__Exercise prompt__:
From the first line to the last, print the data exactly as it appears.

__Exercise data__:

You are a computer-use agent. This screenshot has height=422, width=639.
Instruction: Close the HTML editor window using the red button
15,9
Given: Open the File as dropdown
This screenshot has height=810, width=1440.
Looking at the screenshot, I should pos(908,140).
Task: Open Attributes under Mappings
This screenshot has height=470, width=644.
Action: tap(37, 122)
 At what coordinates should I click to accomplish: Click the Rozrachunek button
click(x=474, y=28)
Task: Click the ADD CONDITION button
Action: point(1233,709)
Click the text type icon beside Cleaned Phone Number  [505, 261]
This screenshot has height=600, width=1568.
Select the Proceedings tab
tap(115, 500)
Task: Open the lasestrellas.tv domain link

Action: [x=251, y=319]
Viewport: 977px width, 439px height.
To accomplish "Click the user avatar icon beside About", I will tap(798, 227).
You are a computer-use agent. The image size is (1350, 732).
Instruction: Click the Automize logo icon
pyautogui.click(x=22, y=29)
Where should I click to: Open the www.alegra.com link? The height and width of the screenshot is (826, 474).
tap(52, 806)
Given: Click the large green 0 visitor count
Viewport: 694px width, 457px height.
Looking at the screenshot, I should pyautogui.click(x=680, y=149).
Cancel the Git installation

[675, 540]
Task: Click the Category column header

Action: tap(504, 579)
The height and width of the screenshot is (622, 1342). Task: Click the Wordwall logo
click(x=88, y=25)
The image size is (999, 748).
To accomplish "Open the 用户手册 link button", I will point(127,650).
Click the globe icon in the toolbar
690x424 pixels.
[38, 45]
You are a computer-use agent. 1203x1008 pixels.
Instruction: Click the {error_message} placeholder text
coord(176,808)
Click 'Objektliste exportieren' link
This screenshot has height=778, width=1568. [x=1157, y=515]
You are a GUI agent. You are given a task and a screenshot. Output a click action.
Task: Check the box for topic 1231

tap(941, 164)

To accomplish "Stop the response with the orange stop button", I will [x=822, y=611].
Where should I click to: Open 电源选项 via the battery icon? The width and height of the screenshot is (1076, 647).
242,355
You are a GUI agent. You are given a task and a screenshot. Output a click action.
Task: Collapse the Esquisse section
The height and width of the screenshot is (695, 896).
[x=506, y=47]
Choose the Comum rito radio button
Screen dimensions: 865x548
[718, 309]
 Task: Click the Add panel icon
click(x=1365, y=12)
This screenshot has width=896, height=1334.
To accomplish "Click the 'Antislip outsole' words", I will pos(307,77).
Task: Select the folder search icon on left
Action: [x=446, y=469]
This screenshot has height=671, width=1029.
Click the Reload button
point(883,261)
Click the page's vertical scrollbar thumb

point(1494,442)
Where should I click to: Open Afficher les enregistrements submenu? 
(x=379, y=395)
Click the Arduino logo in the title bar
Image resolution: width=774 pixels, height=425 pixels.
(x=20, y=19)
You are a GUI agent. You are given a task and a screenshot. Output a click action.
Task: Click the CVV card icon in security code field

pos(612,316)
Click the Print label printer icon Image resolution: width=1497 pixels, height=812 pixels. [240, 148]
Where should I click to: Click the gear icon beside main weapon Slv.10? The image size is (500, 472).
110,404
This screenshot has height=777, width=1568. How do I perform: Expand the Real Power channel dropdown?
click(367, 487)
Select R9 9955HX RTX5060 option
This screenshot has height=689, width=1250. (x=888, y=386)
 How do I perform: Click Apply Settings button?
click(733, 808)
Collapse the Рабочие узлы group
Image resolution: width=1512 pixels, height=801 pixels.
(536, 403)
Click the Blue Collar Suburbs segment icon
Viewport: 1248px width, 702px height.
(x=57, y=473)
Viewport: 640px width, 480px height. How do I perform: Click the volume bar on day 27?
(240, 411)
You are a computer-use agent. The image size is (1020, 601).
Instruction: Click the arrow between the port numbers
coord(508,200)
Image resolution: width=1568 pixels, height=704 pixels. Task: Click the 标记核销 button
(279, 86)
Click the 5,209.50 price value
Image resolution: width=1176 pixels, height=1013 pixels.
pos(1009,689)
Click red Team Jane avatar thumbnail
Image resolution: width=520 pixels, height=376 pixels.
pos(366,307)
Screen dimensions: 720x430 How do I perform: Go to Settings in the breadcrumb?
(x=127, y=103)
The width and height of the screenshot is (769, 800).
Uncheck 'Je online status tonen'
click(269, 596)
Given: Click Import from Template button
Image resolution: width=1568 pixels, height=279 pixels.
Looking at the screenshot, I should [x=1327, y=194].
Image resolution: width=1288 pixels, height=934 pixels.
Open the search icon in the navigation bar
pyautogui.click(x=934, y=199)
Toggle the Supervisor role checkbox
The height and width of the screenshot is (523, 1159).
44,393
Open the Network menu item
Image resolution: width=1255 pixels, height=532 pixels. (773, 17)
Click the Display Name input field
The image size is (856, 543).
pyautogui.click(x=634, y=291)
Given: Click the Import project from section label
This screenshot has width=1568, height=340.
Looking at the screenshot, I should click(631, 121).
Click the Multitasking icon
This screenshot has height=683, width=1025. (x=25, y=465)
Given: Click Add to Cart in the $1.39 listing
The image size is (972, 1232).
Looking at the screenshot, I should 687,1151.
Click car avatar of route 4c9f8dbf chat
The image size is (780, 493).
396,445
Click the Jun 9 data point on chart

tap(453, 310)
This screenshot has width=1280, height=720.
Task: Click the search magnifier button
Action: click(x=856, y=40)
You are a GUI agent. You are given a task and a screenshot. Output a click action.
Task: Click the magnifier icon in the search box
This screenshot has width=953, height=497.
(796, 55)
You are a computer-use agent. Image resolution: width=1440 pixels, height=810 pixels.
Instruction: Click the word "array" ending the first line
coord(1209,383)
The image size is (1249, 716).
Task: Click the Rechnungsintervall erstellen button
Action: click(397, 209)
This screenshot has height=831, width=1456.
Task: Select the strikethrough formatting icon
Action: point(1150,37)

__Output__:
You are a computer-use agent. This screenshot has height=422, width=639.
Instruction: Close the HTML editor window using the red button
15,9
Given: Open the File as dropdown
This screenshot has height=810, width=1440.
Looking at the screenshot, I should pos(908,140).
Task: Open Attributes under Mappings
This screenshot has height=470, width=644.
Action: tap(37, 122)
 At what coordinates should I click to accomplish: Click the Rozrachunek button
click(x=474, y=28)
Task: Click the ADD CONDITION button
Action: point(1233,709)
Click the text type icon beside Cleaned Phone Number  [505, 261]
This screenshot has height=600, width=1568.
Select the Proceedings tab
tap(115, 500)
Task: Open the lasestrellas.tv domain link

Action: [x=251, y=319]
Viewport: 977px width, 439px height.
To accomplish "Click the user avatar icon beside About", I will tap(798, 227).
You are a computer-use agent. The image size is (1350, 732).
Instruction: Click the Automize logo icon
pyautogui.click(x=22, y=29)
Where should I click to: Open the www.alegra.com link? The height and width of the screenshot is (826, 474).
tap(52, 806)
Given: Click the large green 0 visitor count
Viewport: 694px width, 457px height.
Looking at the screenshot, I should pyautogui.click(x=680, y=149).
Cancel the Git installation

[675, 540]
Task: Click the Category column header

Action: tap(504, 579)
The height and width of the screenshot is (622, 1342). Task: Click the Wordwall logo
click(x=88, y=25)
The image size is (999, 748).
To accomplish "Open the 用户手册 link button", I will point(127,650).
Click the globe icon in the toolbar
690x424 pixels.
[38, 45]
You are a computer-use agent. 1203x1008 pixels.
Instruction: Click the {error_message} placeholder text
coord(176,808)
Click 'Objektliste exportieren' link
This screenshot has height=778, width=1568. [x=1157, y=515]
You are a GUI agent. You are given a task and a screenshot. Output a click action.
Task: Check the box for topic 1231

tap(941, 164)

To accomplish "Stop the response with the orange stop button", I will [x=822, y=611].
Where should I click to: Open 电源选项 via the battery icon? The width and height of the screenshot is (1076, 647).
242,355
You are a GUI agent. You are given a task and a screenshot. Output a click action.
Task: Collapse the Esquisse section
The height and width of the screenshot is (695, 896).
[x=506, y=47]
Choose the Comum rito radio button
Screen dimensions: 865x548
[718, 309]
 Task: Click the Add panel icon
click(x=1365, y=12)
This screenshot has width=896, height=1334.
To accomplish "Click the 'Antislip outsole' words", I will pos(307,77).
Task: Select the folder search icon on left
Action: [x=446, y=469]
This screenshot has height=671, width=1029.
Click the Reload button
point(883,261)
Click the page's vertical scrollbar thumb

point(1494,442)
Where should I click to: Open Afficher les enregistrements submenu? 
(x=379, y=395)
Click the Arduino logo in the title bar
Image resolution: width=774 pixels, height=425 pixels.
(x=20, y=19)
You are a GUI agent. You are given a task and a screenshot. Output a click action.
Task: Click the CVV card icon in security code field

pos(612,316)
Click the Print label printer icon Image resolution: width=1497 pixels, height=812 pixels. [240, 148]
Where should I click to: Click the gear icon beside main weapon Slv.10? The image size is (500, 472).
110,404
This screenshot has height=777, width=1568. How do I perform: Expand the Real Power channel dropdown?
click(367, 487)
Select R9 9955HX RTX5060 option
This screenshot has height=689, width=1250. (x=888, y=386)
 How do I perform: Click Apply Settings button?
click(733, 808)
Collapse the Рабочие узлы group
Image resolution: width=1512 pixels, height=801 pixels.
(536, 403)
Click the Blue Collar Suburbs segment icon
Viewport: 1248px width, 702px height.
(x=57, y=473)
Viewport: 640px width, 480px height. How do I perform: Click the volume bar on day 27?
(240, 411)
You are a computer-use agent. The image size is (1020, 601).
Instruction: Click the arrow between the port numbers
coord(508,200)
Image resolution: width=1568 pixels, height=704 pixels. Task: Click the 标记核销 button
(279, 86)
Click the 5,209.50 price value
Image resolution: width=1176 pixels, height=1013 pixels.
pos(1009,689)
Click red Team Jane avatar thumbnail
Image resolution: width=520 pixels, height=376 pixels.
pos(366,307)
Screen dimensions: 720x430 How do I perform: Go to Settings in the breadcrumb?
(x=127, y=103)
The width and height of the screenshot is (769, 800).
Uncheck 'Je online status tonen'
click(269, 596)
Given: Click Import from Template button
Image resolution: width=1568 pixels, height=279 pixels.
Looking at the screenshot, I should [x=1327, y=194].
Image resolution: width=1288 pixels, height=934 pixels.
Open the search icon in the navigation bar
pyautogui.click(x=934, y=199)
Toggle the Supervisor role checkbox
The height and width of the screenshot is (523, 1159).
44,393
Open the Network menu item
Image resolution: width=1255 pixels, height=532 pixels. (773, 17)
Click the Display Name input field
The image size is (856, 543).
pyautogui.click(x=634, y=291)
Given: Click the Import project from section label
This screenshot has width=1568, height=340.
Looking at the screenshot, I should click(631, 121).
Click the Multitasking icon
This screenshot has height=683, width=1025. (x=25, y=465)
Given: Click Add to Cart in the $1.39 listing
The image size is (972, 1232).
Looking at the screenshot, I should 687,1151.
Click car avatar of route 4c9f8dbf chat
The image size is (780, 493).
396,445
Click the Jun 9 data point on chart

tap(453, 310)
This screenshot has width=1280, height=720.
Task: Click the search magnifier button
Action: click(x=856, y=40)
You are a GUI agent. You are given a task and a screenshot. Output a click action.
Task: Click the magnifier icon in the search box
This screenshot has width=953, height=497.
(796, 55)
You are a computer-use agent. Image resolution: width=1440 pixels, height=810 pixels.
Instruction: Click the word "array" ending the first line
coord(1209,383)
The image size is (1249, 716).
Task: Click the Rechnungsintervall erstellen button
Action: click(397, 209)
This screenshot has height=831, width=1456.
Task: Select the strikethrough formatting icon
Action: point(1150,37)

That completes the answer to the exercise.